I know I've talked a lot about how hot it was on our trip, but you don't really know heat until you've taken a vacation that takes place primarily outside, with a lot of walking, huge crowds, and six kids to keep alive (not to mention my own self who is every bit my mothers daughter when it comes to heat). Check the weather records if you don't believe me, but today it was every bit of 107 degrees out there. Brutal.

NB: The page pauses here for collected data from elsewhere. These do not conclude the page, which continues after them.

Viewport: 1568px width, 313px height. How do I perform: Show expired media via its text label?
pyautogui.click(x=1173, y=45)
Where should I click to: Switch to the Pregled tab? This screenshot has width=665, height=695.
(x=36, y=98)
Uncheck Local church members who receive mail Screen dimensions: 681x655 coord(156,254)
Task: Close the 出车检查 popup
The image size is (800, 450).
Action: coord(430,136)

Patrick's graduation (which was really great, as are all Marine Corps ceremonies), was outside on the parade deck. I don't know if you know anything about parade decks, but there is no shade. There is, however, a lot of black pavement. As hot as I was in my sleeveless cotton dress guzzling the water and fanning myself incessantly, I couldn't help but feel sorry for those candidates and Marines out there in their uniforms. After a while the littlest guys and I sought the shade of a nearby building. We hadn't been there very long when a Marine approached us and said, "Ma'am, I don't mean to be a pest but I don't want you and your babies getting too hot out here. Mind if I give you a few ice packs?" I told him he could pester me with ice packs all day long. Eli took that thing out of my hands and plopped it right on his head.
After graduation, being the gluttons for punishment that we are, we decided to head back into DC to finish off our "must see" list. If we could do it all over again, we would leave the Museum of American History off of the list since it was a ridiculously crowded mass of people, sprinkled with a few thieves who were looking for an iPhone to steal. We had inched our way through exactly one exhibit before we realized Jimmy's phone had been nabbed and then spent the next hour trying to track it down. Gone. Never to be turned on again (thus making our fancy Find My Phone app useless).

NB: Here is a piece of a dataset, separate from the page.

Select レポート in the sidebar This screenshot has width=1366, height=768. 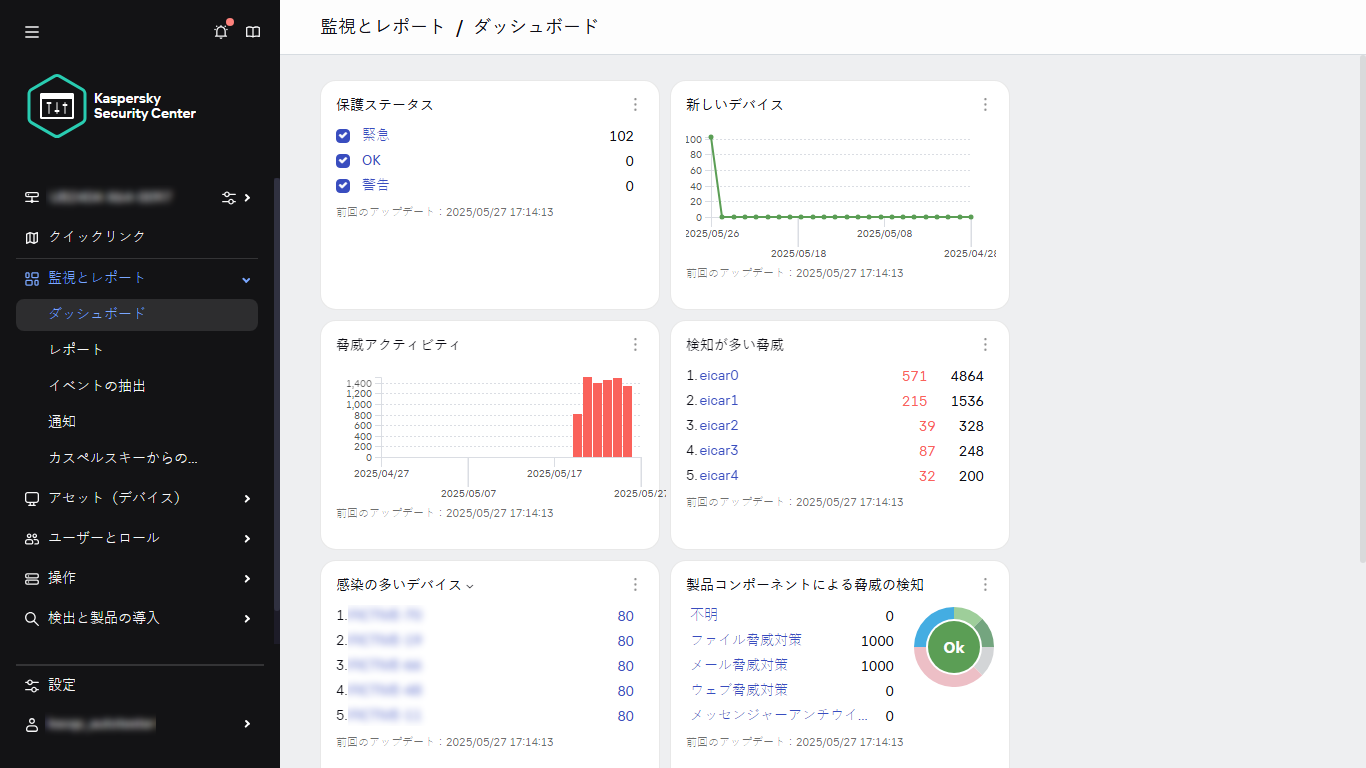click(x=77, y=349)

There was, however, one good thing about the crazy heat. Most people were hunkering down in the various museums, leaving the sidewalks of the city pretty open for the lunatics like us who were not about to let a little thievery ruin our day. (Basically that just means we swore off crowded buildings from then on, lest it be one of our children who disappeared into the masses instead of just a phone and we used the empty sidewalks to sell a long, hot walk to our kids). It worked, and in the end we had a great day seeing the White House up close, the Veitnam Memorial Wall, the Lincoln Memorial, the WWII Memorial and the Washington Monument. Yes, that's a lot of walking. But we took full advantage of the various sprinklers that had been set up throughout the city, which was practically an exhibit in themselves according to our kids.
So despite record heat, a stolen phone and have I mentioned car trouble on the way home? yeah, there was that (three cheers for a handy husband who kept us rolling on!), it was a really wonderful trip. I'm already looking forward to going again in a few years (in the dead of winter) and Ben and Jack are already saving their money for their own swords.